Given text -
WASHINGTON – A federal advisory panel panel Friday endorsed a company’s request that a device used for weight-loss surgery be permitted to be used on people who are slightly less obese, a crucial step toward making the already increasingly popular procedures available to many more patients.
The 10-member Food and Drug Administration advisory committee voted overwhelmingly to recommend the agency grant the request from Allergan Inc. of Irvine, Calif., to market its Lap-Band device to people with a body mass index (BMI) of between 30 and 35.
Currently, the device, which is implanted around the stomach to restrict how much food a person consumes, is only approved for use in people who have not been able to lose weight through diet and exercise and have either a BMI of 40 or above or a combination of BMI of 35 or above and at least one serious weight-related health problem. Allergan’s request was to change that to a BMI of 35 with no health problems or 30 with health problems.
In a series of votes, the committee said there was sufficient evidence that the device was safe and effective for patients with lower BMIs and any risks were outweighed by the benefits.
The agency is not bound to follow the advice of the advisory committee, but usually does. If granted, the decision would significantly increase the number of Americans eligible for the surgery.
The decision would only apply to this device, and not to another banding device sold by a division of Johnson & Johnson or to “bypass surgery” for weight loss, which is more commonly used and involves surgically reducing the size of the stomach.

Information shown -
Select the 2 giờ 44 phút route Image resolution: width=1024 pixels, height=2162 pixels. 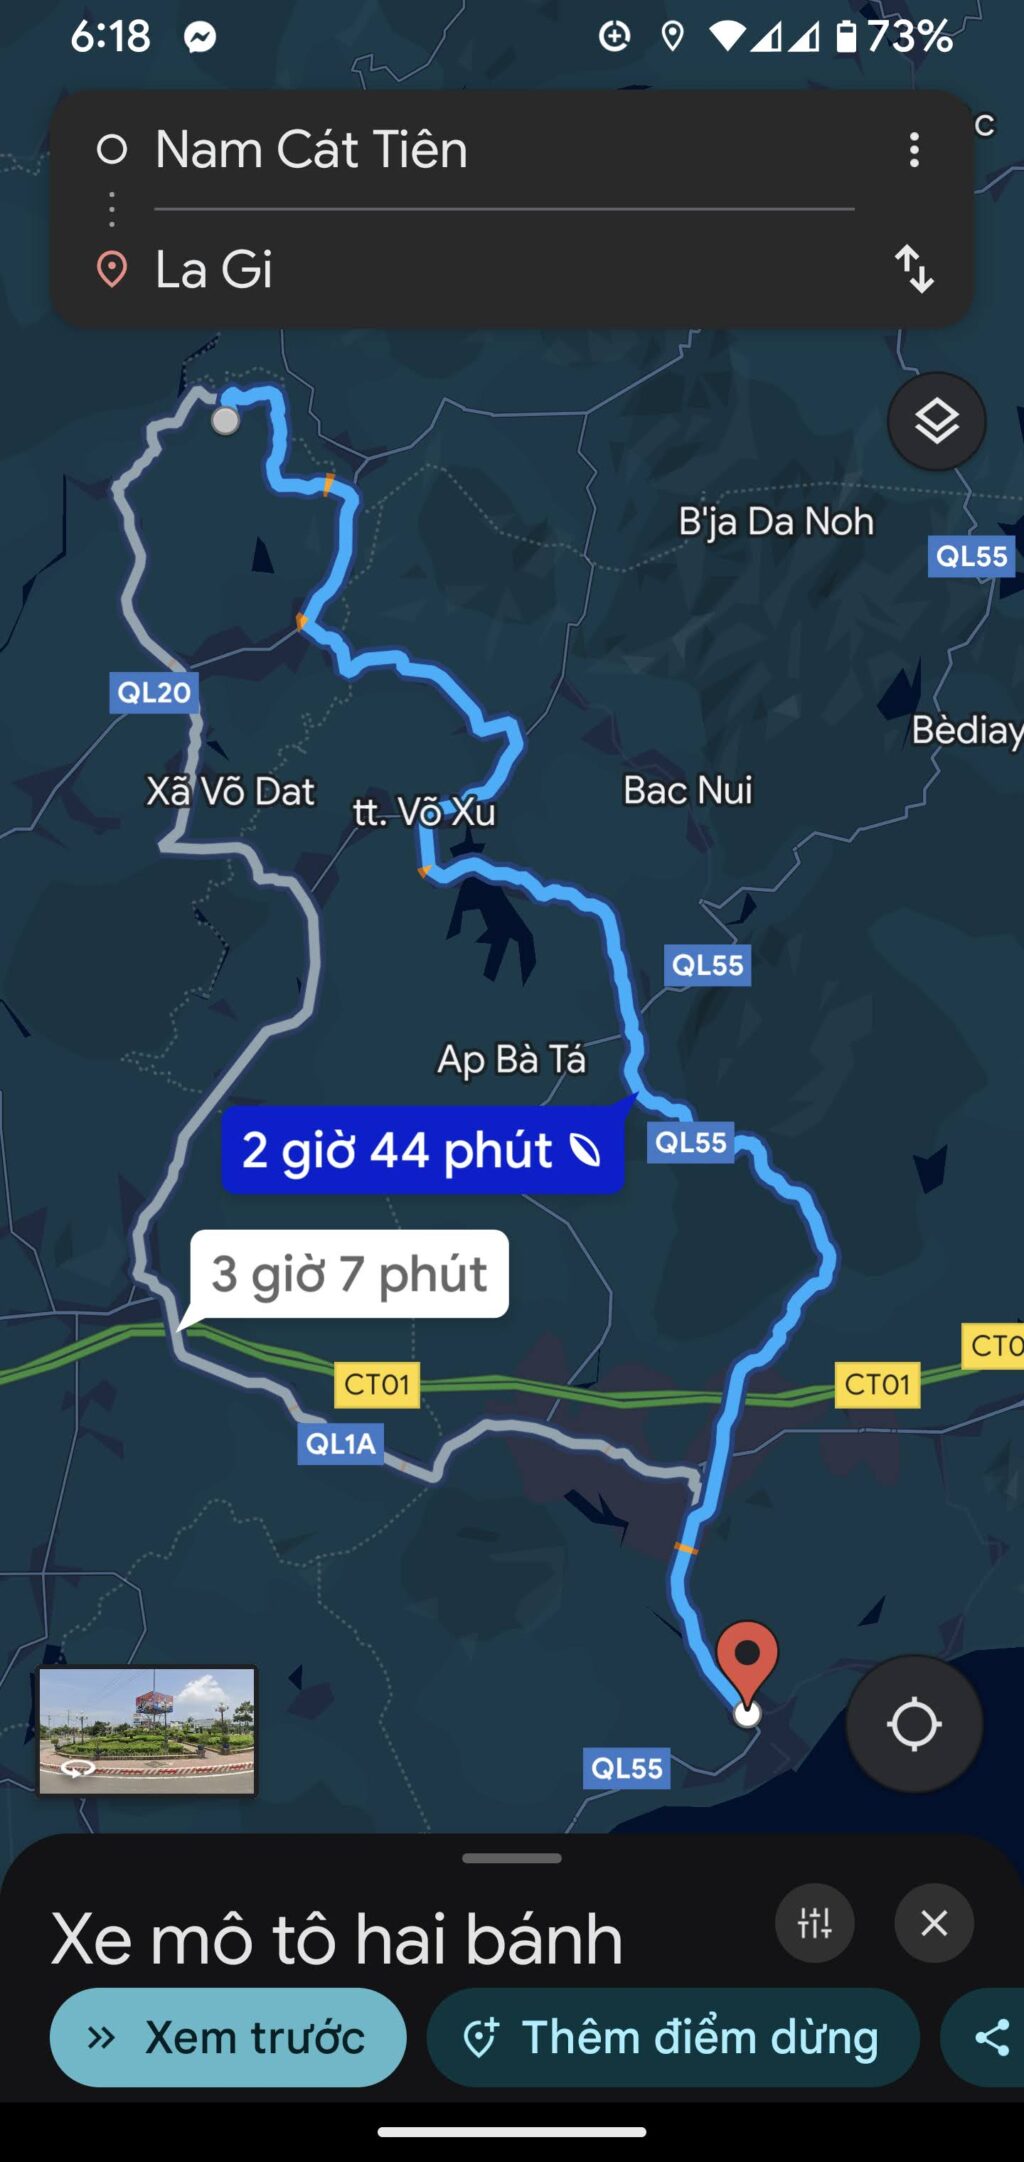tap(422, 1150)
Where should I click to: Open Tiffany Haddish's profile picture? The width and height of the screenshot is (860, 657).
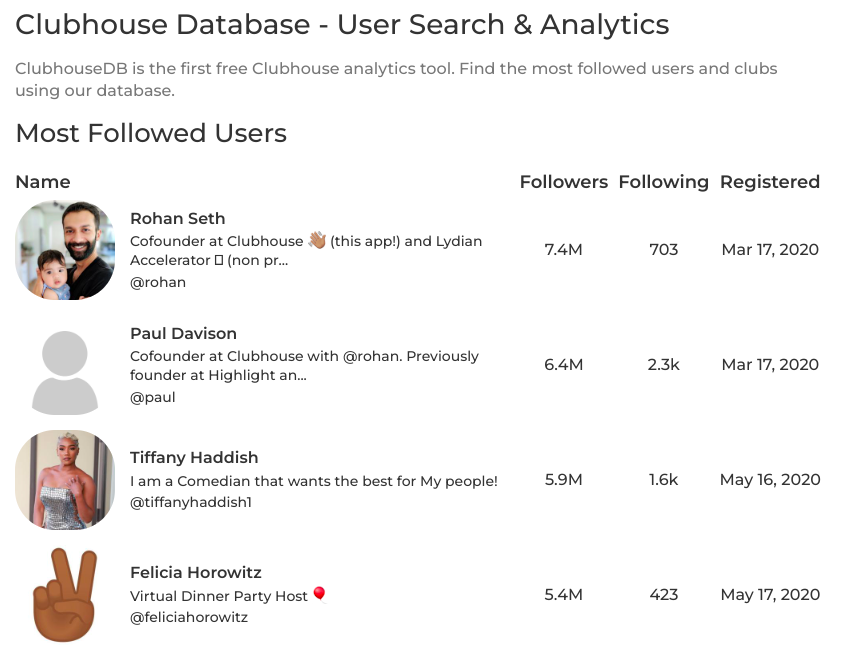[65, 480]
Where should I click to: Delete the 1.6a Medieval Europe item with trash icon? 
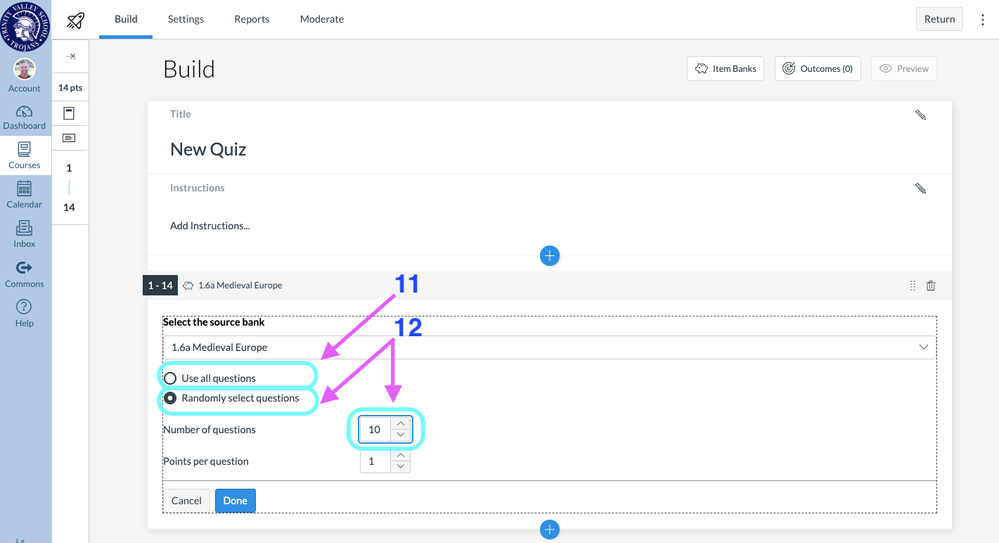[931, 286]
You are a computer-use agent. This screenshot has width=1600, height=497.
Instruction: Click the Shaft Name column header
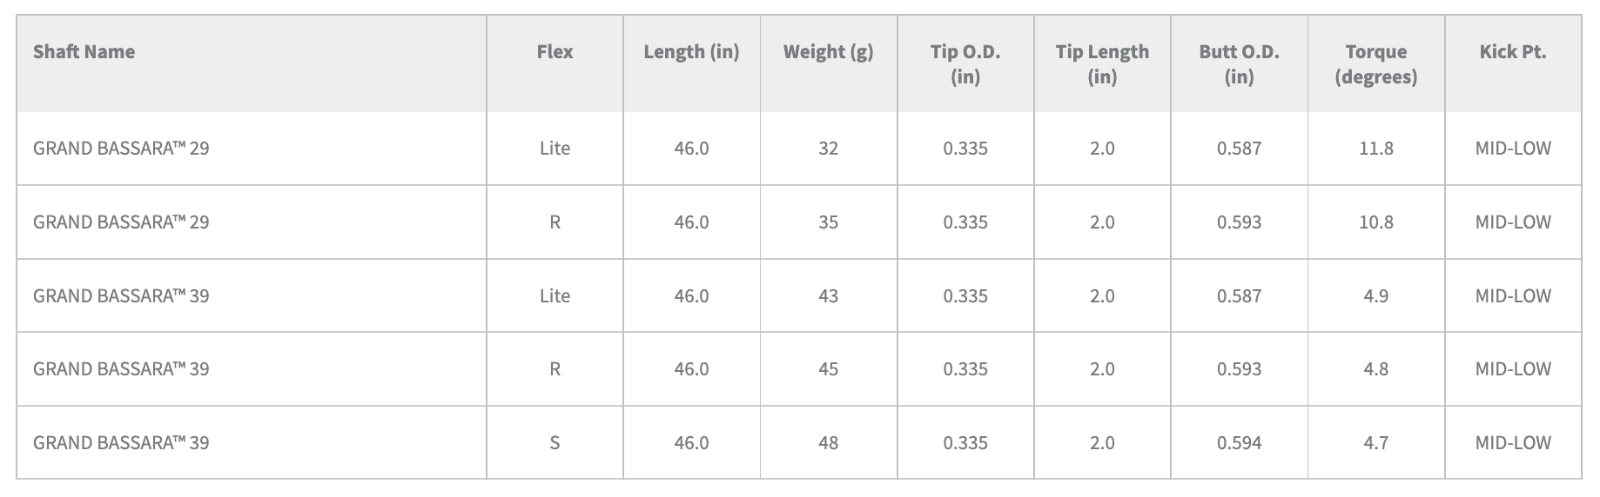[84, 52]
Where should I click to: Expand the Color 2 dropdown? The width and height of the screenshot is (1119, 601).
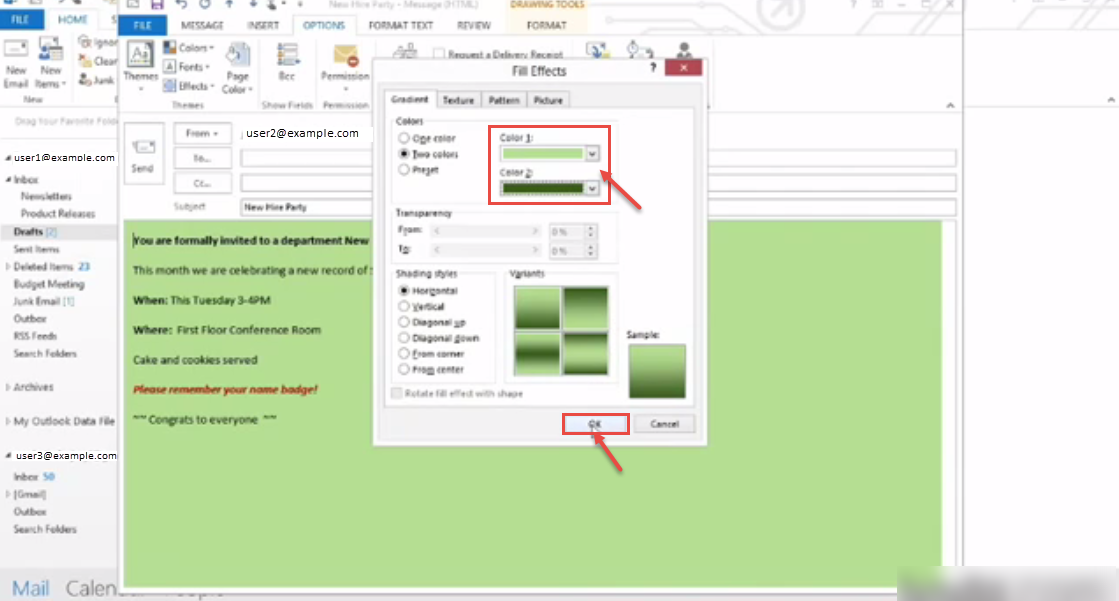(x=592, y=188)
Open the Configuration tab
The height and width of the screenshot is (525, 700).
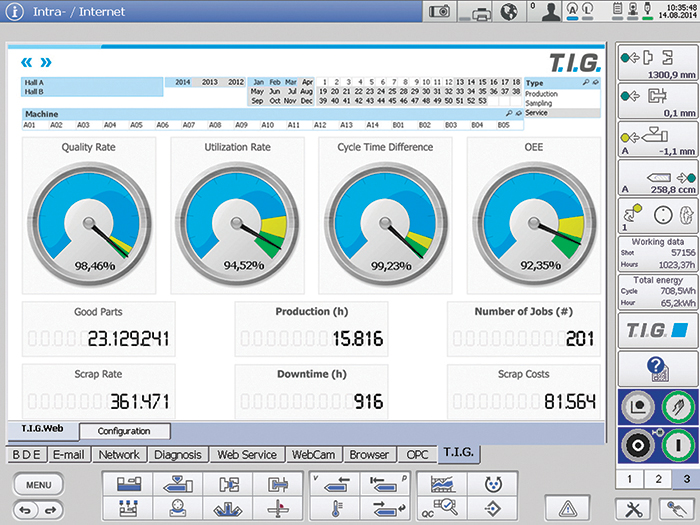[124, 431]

Assigned task - In the Lap-Band article, what does the device do once it is implanted around the stomach?

Exercise answer - It restricts how much food a person consumes.